To view the full article in the Forbes Advocate, including details of how to submit an EOI click here.
NCSR release Healthcare Provider portal
The National Cancer Screening Register (NCSR) has released a Healthcare Provider portal and is integrating the Register with Clinical Information Systems. This new functionality creates a new channel for users to interaction with the Register online at a time convenient for them.
In collaboration with the Department of Health, the NCSR is providing a Communications Toolkit to increase awareness of the Healthcare Provider Portal and integration with Clinical Information Systems. NCSR have worked closely with Best Practice and MedicalDirector to develop an API which will be shared with more vendors throughout the year with the intent to integrate with as many vendors as possible.
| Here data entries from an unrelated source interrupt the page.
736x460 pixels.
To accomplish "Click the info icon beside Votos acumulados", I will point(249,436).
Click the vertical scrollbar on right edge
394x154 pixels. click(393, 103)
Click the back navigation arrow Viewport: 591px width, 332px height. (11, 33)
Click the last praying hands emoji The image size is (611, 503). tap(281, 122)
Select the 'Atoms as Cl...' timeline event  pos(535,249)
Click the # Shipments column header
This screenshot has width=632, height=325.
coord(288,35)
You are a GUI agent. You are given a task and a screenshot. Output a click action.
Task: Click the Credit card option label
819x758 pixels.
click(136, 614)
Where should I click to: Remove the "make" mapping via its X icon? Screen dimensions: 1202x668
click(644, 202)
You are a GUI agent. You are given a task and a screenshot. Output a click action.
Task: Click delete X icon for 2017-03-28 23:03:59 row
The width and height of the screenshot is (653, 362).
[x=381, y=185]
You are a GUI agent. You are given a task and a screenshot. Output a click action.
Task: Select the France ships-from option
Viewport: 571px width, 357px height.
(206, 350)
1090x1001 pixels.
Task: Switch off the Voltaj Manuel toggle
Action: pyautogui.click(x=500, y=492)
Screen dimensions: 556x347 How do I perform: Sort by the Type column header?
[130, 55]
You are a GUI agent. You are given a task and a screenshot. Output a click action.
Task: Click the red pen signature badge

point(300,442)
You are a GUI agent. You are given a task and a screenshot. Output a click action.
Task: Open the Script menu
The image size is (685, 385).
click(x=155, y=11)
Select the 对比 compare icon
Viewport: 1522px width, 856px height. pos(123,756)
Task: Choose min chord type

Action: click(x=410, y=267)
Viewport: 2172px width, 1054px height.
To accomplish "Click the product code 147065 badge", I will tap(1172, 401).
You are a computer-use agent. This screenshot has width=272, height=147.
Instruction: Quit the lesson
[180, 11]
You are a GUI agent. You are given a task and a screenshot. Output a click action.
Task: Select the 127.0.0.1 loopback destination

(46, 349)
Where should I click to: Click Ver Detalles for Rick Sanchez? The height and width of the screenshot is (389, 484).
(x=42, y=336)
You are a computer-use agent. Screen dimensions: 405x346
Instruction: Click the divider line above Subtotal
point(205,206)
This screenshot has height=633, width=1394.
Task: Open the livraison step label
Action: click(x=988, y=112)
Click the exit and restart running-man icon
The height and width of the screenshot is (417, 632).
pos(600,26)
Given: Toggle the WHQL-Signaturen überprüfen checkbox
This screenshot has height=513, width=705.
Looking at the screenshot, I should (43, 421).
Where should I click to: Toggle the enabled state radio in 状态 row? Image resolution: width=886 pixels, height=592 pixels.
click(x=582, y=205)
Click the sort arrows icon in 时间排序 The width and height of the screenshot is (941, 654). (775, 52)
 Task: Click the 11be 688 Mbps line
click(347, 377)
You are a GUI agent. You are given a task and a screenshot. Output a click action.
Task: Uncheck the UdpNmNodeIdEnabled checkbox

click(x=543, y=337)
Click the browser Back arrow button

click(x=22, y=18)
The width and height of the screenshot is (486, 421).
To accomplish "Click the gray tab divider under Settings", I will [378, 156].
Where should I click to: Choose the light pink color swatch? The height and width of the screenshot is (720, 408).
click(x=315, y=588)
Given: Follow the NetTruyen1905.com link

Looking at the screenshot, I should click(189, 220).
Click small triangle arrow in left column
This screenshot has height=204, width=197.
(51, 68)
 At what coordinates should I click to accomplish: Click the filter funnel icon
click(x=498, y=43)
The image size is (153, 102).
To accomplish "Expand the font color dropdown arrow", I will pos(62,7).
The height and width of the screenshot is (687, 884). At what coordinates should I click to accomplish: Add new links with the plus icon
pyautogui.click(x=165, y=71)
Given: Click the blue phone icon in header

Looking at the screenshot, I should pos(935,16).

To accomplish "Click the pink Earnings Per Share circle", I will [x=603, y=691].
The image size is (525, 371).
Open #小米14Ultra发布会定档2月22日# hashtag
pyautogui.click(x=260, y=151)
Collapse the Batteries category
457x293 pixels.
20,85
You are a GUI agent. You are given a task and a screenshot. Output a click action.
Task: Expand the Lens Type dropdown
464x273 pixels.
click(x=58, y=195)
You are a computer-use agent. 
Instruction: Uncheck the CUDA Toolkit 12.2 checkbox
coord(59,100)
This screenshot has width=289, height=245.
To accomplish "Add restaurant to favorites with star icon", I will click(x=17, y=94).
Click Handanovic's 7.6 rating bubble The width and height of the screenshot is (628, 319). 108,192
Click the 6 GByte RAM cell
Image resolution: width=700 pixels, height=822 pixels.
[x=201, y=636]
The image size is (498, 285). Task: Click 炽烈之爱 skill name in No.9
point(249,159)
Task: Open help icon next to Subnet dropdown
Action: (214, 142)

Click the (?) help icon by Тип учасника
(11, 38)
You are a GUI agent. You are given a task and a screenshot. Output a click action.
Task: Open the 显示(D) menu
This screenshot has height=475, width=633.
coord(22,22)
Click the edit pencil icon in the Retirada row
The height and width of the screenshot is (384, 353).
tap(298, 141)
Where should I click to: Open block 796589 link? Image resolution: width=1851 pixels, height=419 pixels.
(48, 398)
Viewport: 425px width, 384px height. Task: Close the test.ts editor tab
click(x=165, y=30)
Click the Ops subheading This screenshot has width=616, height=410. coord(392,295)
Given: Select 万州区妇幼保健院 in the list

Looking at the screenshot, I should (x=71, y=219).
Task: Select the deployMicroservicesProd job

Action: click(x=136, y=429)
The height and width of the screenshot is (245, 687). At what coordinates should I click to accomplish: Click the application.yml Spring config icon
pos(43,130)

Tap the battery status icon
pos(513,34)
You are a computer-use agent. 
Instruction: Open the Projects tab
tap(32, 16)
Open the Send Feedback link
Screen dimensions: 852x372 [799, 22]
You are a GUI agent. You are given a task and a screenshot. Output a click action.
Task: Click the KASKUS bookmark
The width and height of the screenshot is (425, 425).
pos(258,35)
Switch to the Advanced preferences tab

The Best Practice integration recently went live and NCSR are working with MedicalDirector to finalise the necessary steps to integrate.
The toolkit provides links to supporting collateral to assist in raising awareness of the new ways to access and submit data to the NCSR. The supporting assets include:
- A media release
- Social media creatives
- Awareness raising animations
- Key messages
- A Healthcare Provider Portal demonstration video (split into chapters)
- A promotional PowerPoint resource
To access an overview of the NCSR Communications Toolkit – Healthcare Provider Portal and Clinical Software Integration click here.
AMA comment’s on draft National Workforce Strategy
The AMA recently provided feedback to the Department of Health on the Draft National Medical Workforce Strategy. The AMA was broadly supportive of the five priority areas and most actions outlined by the Draft Strategy. If executed well in concert with other major health reforms already underway, the Strategy should provide a solid platform to ensure that the medical workforce sustainably meets the changing health needs of Australian communities.
Some key points of the AMA’s response included support for the development of functional and reciprocal links between tertiary, regional and rural hospitals, Aboriginal health services, universities, medical colleges, and regional training providers, and the integration of prevocational and vocational training pathways within these networks as a priority. This will ensure trainees undertaking generalist training have adequate access to relevant terms in larger urban hospitals.
To view the article regarding the AMA’s comments on the draft click here.
Transitioning to PHC community control
Aboriginal Community Controlled Health Services (ACCHSs) play a critical role in providing culturally appropriate, accessible primary healthcare (PHC) for Aboriginal and Torres Strait Islander peoples in Australia. The success of many ACCHSs has led to increased policy support for their growth and development, including the transition of state government administered PHC services to Aboriginal community control in select communities. However, there is minimal published literature available which evaluates such transitions. A research paper reports on an evaluation of the experience of one ACCHS (Gurriny Yealamucka Health Service) of transitioning local PHC services to community control in Yarrabah, Queensland, with a focus on the processes and strategies which were implemented to achieve successful transition.
Achieving successful transition to community control of PHC for Gurriny entailed a lengthy process of substantial, ongoing organisational growth and development. Gurriny’s experience provides a framework for both governments and the ACCHS sector to inform future transitions of PHC services to Aboriginal community control.